--- INSTRUCTIONS FOR THE TASK ---
Look through the listing below for the string "agent". Show each line where it occurs.

--- SOURCE MATERIAL ---

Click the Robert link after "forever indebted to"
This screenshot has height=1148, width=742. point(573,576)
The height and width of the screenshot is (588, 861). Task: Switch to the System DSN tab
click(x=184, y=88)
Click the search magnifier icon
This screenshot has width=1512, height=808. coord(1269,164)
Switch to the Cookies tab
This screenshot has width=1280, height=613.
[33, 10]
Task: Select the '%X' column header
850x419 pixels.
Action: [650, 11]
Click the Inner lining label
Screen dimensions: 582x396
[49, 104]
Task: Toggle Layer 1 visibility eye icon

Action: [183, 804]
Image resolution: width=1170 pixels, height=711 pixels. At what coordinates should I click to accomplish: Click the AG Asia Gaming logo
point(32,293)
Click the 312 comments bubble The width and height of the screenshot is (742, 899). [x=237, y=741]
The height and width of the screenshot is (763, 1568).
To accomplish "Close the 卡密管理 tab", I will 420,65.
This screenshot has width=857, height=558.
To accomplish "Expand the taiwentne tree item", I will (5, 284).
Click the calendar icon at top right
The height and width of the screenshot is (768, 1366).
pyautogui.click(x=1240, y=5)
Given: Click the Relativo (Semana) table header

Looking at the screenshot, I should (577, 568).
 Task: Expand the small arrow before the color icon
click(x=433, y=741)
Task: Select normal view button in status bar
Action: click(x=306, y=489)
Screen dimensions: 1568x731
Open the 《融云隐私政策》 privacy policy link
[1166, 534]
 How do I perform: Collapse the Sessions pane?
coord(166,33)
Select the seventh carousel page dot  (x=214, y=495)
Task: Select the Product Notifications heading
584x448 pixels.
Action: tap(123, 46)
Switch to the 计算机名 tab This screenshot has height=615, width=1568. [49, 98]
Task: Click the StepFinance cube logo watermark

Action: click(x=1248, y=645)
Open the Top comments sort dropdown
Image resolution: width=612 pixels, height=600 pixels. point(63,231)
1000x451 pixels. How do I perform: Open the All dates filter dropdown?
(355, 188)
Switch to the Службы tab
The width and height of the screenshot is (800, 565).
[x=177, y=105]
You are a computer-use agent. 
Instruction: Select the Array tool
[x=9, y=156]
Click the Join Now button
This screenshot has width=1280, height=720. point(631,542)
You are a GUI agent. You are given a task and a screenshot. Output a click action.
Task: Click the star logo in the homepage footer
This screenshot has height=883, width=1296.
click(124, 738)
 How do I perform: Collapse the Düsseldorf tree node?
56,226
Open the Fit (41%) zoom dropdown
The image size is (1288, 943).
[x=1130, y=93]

--- EXERCISE RESPONSE ---
You are a computer-use agent. 
You are a GUI agent. You are given a task and a screenshot. Output a click action.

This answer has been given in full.